Background: Mammalian target of rapamycin inhibitors (mToRi) allow calcineurin inhibitor (CNI) sparing therapy in renal transplant recipients with possible beneficial effects on the long-term allograft function and cardiovascular risk. The influence of mToRi on glucose metabolism is still under discussion.
Methods: In a retrospective analysis, renal allograft recipients switched from a cyclosporine A (CsA) to an everolimus (EVR)-based immunosuppression in the first year after transplantation were compared with patients on continued CsA treatment. At 6-month intervals, the prevalence of impaired fasting glucose (IFG) and new onset of diabetes after transplantation (NODAT) were assessed.
Results: A total of 146 renal transplant recipients were included. The cumulative prevalence of IFG and NODAT 30-months post-transplantation was significantly lower in patients switched to an immunosuppression with EVR compared to patients on continued CsA treatment (10% vs 22%, P=.049). However, patients switched to EVR showed a higher incidence of acute cellular rejections in the first 12 months (23% vs 11%, P=.048).

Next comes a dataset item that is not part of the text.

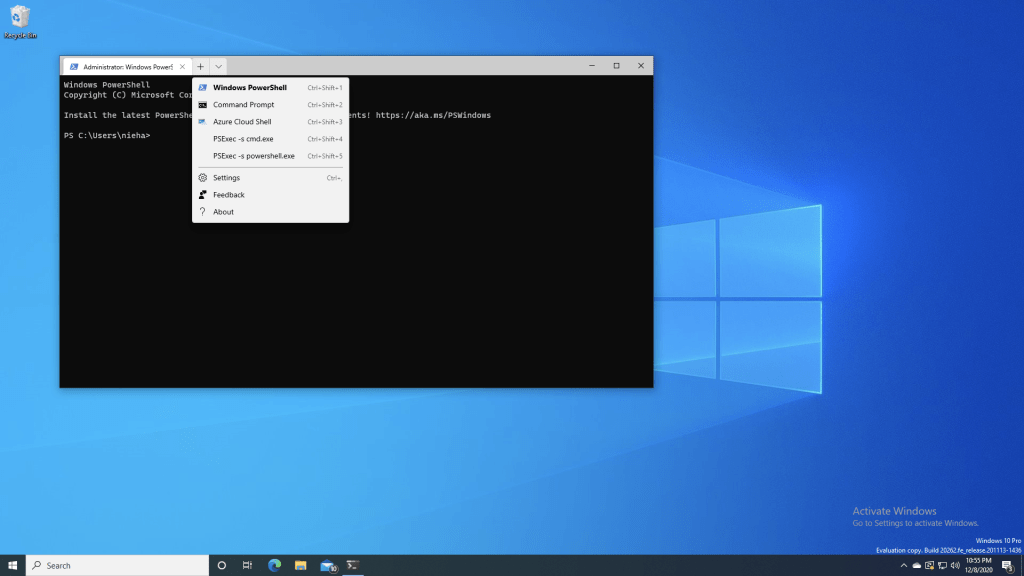Launch Azure Cloud Shell profile
1024x576 pixels.
point(242,122)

Conclusion: EVR-based immunosuppression was associated with a similar or even improved glycemic control and improved renal function. However, due to higher rejection rates, patients switched to EVR should be carefully selected as rejection therapy with steroids counteracts the benefit in glycemic control.
Keywords: calcineurin inhibitor; cyclosporine A; everolimus; immunosuppression; new-onset diabetes after transplantation; renal transplantation.
© 2017 John Wiley & Sons A/S. Published by John Wiley & Sons Ltd.